>>>>>
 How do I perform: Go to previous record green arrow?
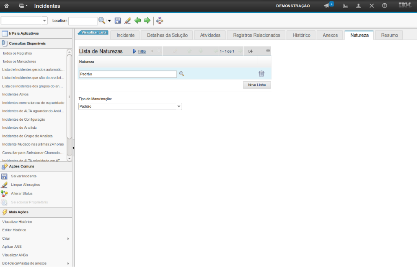point(138,20)
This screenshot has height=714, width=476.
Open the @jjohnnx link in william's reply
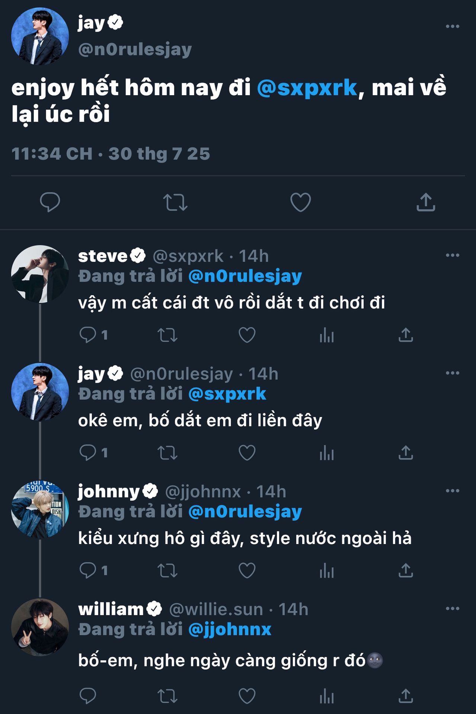click(x=230, y=630)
<<<<<
EXERCISE PROMPT
Each line from the one with "This screenshot has height=714, width=476." through the end of the entries should be reproduced exactly. Leave out the pictures.

ANSWER TO THE EXERCISE
This screenshot has height=714, width=476.
Open the @jjohnnx link in william's reply
click(x=230, y=630)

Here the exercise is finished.